We tested various types of nests, and to duplicate these, I bought 50 small office garbage cans. 

A set up used in a mason bee trial
in blueberry field.

I set each one on  top of a fence posts. 

Unfortunately, bears could not resist going after the small amount of  pollen inside the nesting tunnels.  Several of the containers were smashed to pieces. 




Mason bee trial in a blueberry field.  Bears smashed quite a few of the containers with mason bee nests.  In the distance two other containers are visible sitting on top of a post.

  After this, I realized that bears were one of the challenges for keeping mason bees in these fields.  I knew that bears go after honey bee hives, and yes, beekeepers kept their hives surrounded by electric fences.  But I did not think that bears would go after mason bee nests.  I guess early spring bears are hungry and anything goes. 

In photos of previous posts, you can see the electric fence surrounding the nests.  It is easier to have many nests surrounded by one electric fence,  than having numerous locations each with an electric fence.   

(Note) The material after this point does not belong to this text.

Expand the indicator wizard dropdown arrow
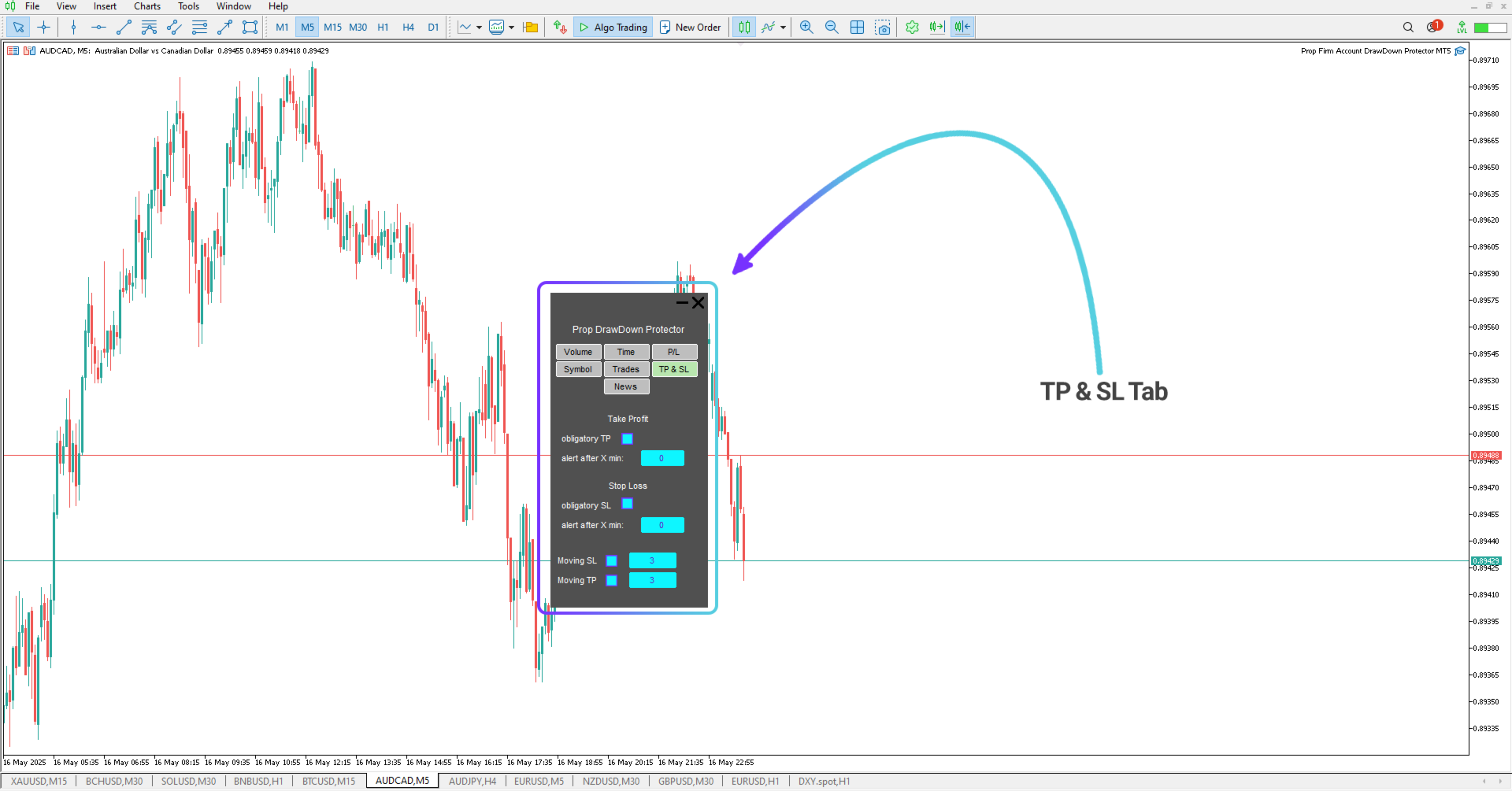 (783, 27)
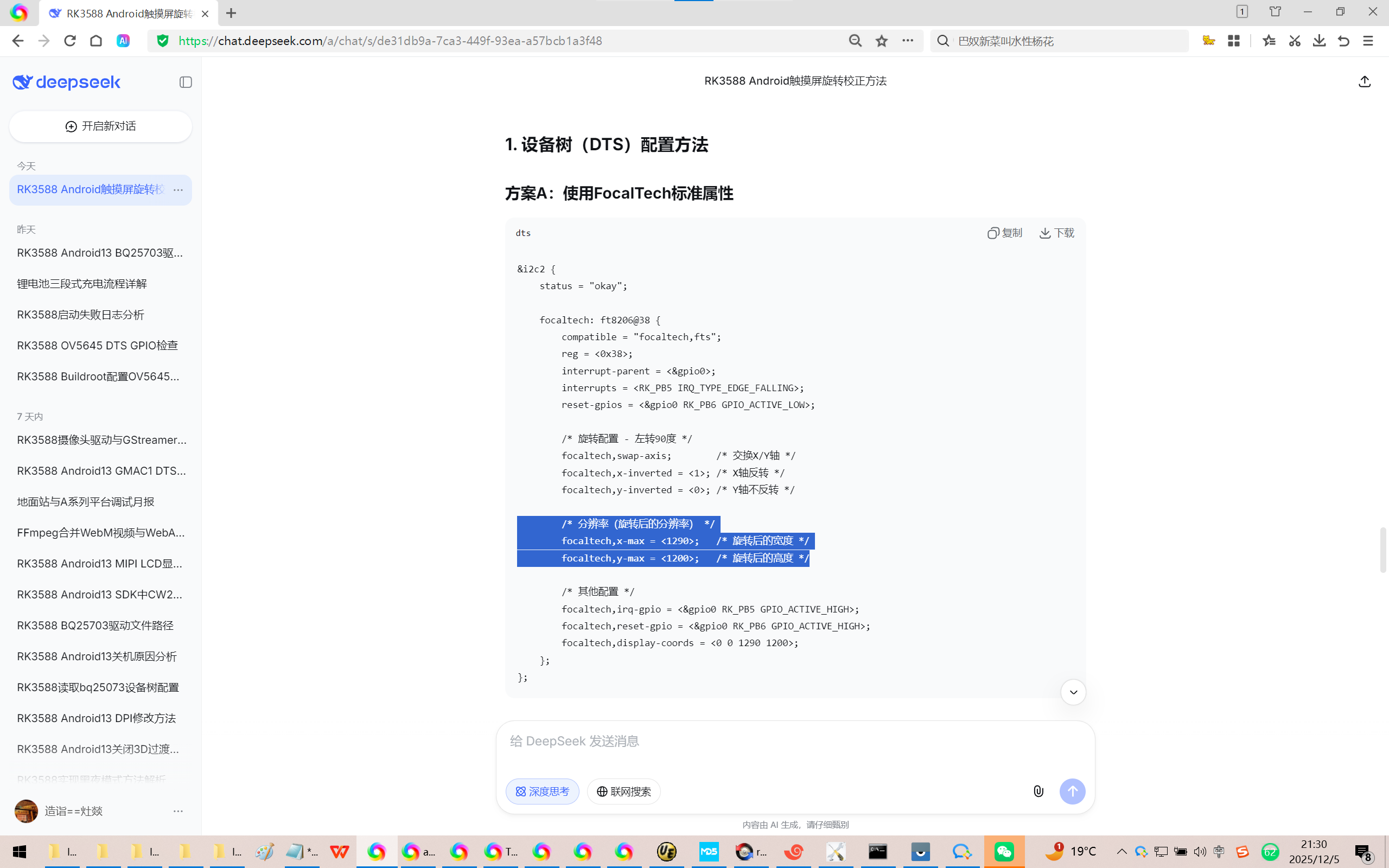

Large mason bee nesting area surrounded by
an electric fence.



But concentrating mason bees in one area begs the question about the distance that mason bees fly.  This of course will determine the distance between mason bee houses/set-ups.  Another factor for consideration is flower density.  Distances flown will depend on flower density.  The question I find most intriguing is whether the female to male ratio changes depending on the number of cocoons set out at any one location.  If you set out say 1000 cocoons will these produce more females then when you set up 20,000 cocoons?  A good PhD project for someone.